> **Görev ayrıntıları**
Filibeli yazısında "Amak-ı Hayal kitabıyla" ile "kendi başından geçmiştir." arasındaki kısmı, bu iki ifade de dahil olmak üzere, hiç değiştirmeden kopyala.

|

Filibeli’nin bilinmeyen hikayeleri

Amak-ı Hayal kitabıyla tanıyıp sevdiğimiz Filibeli Ahmet Hilmi’nin sürpriz hikayeleri Büyüyenay Yayınları arasında okurla buluştu. Sade ve kısa cümlelerden oluşan hikayelerinin önemli bir bölümü yazarın kendi başından geçmiştir.

Yeni Şafak ve
04:00 - 13/06/2018 Çarşamba
Güncelleme: 06:05 - 13/06/2018 Çarşamba
Yeni Şafak
​Filibeli’nin bilinmeyen hikayeleri
​Filibeli’nin bilinmeyen hikayeleri
Âlim KAHRAMAN

Bu ay Türk hikâyeciliği adına bir sürprizle karşılaştık. Mustafa Kirenci, “hikâyeci” Ahmet Hilmi’yi ortaya çıkardı. Filibeli’nin hikemî dünyasından az çok haberdardık. İslâm âleminin sorunları üzerine kafa yoran sıra dışı bir düşünce adamı olduğunu iyi kötü biliyorduk. En çok bilinen eseri A’mâk-ı Hâyal kendine özgü bir roman denemesiydi. Bunu da biliyorduk. Ancak Bütün Hikâyeleri’yle o bizi bir kez daha şaşırttı. Hemen Söyleyebilirim ki “Tayru’s-Sultan (Sultanın Kuşu)”, “Peştamal Giyen Mutasarrıf”, “Solucan Yahnisi”, “Türklerin Elemli Mukadderatından Bir Yaprak”, “Fakir Çocukla Hızır”, “Çocuklarda Solucan Var”, “Küçük Hikâye” hikâyeleriyle “Melekzâde Ailesi” başlıklı bitmeye yakın bir halde kalmış uzun hikâyesi, yenilik dönemi Türk hikâyeciliğine kendi mührünü basacak güçte metinlerdir.

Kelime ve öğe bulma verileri

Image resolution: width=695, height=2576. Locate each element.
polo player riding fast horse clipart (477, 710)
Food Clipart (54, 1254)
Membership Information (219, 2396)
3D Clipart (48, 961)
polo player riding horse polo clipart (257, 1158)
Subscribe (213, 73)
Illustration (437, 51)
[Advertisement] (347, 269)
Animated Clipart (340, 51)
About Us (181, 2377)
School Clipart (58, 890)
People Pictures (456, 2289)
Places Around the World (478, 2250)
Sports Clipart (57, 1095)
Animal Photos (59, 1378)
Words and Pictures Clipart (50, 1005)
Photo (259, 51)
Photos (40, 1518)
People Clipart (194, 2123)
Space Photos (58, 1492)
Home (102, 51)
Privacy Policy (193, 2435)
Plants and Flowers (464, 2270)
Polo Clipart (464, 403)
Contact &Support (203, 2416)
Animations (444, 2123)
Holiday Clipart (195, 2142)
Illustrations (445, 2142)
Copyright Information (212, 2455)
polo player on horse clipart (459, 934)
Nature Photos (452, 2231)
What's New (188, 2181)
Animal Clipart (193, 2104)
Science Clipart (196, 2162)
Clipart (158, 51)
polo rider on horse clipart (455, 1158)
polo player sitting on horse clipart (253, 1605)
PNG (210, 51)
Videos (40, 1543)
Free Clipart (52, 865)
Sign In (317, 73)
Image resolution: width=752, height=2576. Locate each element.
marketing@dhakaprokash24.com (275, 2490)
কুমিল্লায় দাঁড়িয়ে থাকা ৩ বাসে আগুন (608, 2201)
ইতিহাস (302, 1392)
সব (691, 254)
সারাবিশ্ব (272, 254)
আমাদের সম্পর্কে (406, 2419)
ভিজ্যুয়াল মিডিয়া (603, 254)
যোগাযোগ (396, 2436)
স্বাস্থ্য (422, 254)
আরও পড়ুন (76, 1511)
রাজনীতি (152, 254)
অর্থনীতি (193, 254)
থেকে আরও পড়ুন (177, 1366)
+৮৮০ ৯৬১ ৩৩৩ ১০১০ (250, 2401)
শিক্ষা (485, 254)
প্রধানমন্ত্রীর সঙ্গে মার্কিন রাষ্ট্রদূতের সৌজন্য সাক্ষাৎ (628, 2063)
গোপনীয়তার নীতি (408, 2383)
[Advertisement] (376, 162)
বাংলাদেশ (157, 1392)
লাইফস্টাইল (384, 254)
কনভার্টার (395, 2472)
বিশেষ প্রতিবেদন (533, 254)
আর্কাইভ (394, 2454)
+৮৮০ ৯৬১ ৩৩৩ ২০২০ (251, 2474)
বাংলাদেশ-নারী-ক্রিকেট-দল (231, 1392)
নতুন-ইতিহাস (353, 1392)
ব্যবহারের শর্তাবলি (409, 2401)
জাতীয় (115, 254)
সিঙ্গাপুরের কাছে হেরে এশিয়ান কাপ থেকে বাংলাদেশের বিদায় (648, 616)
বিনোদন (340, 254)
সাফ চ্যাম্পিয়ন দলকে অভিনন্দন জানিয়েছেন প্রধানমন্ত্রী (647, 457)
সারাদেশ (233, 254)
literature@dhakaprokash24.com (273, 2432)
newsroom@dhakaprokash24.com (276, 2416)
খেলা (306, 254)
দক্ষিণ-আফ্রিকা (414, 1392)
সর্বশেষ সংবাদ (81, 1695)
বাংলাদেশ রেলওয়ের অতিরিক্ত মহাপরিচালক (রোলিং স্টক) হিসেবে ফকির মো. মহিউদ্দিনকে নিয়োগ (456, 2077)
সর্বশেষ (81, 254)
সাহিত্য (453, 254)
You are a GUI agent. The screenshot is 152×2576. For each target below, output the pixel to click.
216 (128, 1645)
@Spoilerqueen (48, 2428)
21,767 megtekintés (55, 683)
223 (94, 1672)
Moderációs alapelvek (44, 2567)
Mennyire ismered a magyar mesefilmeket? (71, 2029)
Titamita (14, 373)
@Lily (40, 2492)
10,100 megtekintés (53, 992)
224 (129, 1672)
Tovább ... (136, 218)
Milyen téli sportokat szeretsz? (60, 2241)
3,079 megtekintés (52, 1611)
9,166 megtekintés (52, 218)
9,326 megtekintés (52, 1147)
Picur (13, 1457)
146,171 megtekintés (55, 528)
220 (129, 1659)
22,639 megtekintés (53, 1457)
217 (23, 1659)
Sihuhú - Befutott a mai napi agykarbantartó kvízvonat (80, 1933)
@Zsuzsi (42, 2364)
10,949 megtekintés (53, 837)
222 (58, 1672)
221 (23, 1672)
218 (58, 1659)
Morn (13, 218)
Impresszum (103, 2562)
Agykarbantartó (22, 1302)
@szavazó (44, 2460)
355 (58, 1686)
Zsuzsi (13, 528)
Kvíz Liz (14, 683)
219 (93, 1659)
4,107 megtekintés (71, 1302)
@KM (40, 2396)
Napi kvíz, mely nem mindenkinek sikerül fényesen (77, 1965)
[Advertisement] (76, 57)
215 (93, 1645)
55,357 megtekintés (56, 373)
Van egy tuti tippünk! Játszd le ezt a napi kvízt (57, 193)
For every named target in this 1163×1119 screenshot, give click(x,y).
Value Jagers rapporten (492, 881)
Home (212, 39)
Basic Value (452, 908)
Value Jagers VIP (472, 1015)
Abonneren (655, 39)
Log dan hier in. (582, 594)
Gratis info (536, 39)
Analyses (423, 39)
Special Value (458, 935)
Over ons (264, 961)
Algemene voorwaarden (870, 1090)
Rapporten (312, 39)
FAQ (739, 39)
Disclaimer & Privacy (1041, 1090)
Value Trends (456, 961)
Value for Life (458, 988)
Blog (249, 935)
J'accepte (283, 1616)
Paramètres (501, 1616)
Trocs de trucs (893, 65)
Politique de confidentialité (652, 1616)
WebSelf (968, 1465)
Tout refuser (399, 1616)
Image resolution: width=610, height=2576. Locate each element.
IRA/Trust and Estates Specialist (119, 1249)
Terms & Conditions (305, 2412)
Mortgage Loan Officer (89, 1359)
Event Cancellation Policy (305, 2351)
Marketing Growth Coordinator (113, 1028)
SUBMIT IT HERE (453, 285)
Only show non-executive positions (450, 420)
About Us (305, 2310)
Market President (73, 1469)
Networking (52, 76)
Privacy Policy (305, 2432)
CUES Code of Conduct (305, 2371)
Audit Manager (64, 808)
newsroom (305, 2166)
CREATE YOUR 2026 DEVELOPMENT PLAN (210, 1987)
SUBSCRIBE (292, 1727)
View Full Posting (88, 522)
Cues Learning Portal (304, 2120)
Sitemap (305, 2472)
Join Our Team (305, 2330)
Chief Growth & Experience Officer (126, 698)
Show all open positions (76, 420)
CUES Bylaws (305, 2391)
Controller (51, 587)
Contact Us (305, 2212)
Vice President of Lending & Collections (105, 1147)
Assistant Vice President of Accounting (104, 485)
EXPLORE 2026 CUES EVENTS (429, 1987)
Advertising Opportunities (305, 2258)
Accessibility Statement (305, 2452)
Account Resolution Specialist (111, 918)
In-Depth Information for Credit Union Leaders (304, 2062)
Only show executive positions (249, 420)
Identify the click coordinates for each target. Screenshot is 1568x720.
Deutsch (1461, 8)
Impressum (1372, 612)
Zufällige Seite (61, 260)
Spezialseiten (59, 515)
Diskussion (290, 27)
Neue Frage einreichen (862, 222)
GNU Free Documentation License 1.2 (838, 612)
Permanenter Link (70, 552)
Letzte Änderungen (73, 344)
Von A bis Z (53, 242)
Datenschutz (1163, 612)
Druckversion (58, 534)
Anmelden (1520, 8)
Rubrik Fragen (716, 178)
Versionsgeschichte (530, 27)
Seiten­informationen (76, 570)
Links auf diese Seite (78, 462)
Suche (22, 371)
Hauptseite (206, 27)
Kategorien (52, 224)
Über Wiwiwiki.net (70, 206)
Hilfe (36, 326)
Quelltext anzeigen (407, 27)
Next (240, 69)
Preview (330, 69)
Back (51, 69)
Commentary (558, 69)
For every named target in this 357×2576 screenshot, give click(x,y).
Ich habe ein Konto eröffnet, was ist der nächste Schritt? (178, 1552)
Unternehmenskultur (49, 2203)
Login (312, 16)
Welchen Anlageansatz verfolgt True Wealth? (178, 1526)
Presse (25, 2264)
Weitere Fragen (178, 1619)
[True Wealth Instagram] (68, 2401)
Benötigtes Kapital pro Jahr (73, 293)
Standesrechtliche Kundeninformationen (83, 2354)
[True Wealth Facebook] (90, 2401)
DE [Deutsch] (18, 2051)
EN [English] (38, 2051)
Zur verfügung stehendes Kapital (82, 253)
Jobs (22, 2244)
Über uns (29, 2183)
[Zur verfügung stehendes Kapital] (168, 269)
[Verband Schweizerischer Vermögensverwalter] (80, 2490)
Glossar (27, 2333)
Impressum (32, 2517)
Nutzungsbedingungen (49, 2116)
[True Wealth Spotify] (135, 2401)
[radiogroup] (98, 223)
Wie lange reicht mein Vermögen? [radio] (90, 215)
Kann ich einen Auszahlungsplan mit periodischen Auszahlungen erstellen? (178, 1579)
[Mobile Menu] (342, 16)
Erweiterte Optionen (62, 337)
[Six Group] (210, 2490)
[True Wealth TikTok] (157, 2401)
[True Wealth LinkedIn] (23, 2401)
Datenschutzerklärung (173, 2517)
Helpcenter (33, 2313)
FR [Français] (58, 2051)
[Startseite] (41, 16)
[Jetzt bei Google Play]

> **Görev sonucu**
Amak-ı Hayal kitabıyla tanıyıp sevdiğimiz Filibeli Ahmet Hilmi’nin sürpriz hikayeleri Büyüyenay Yayınları arasında okurla buluştu. Sade ve kısa cümlelerden oluşan hikayelerinin önemli bir bölümü yazarın kendi başından geçmiştir.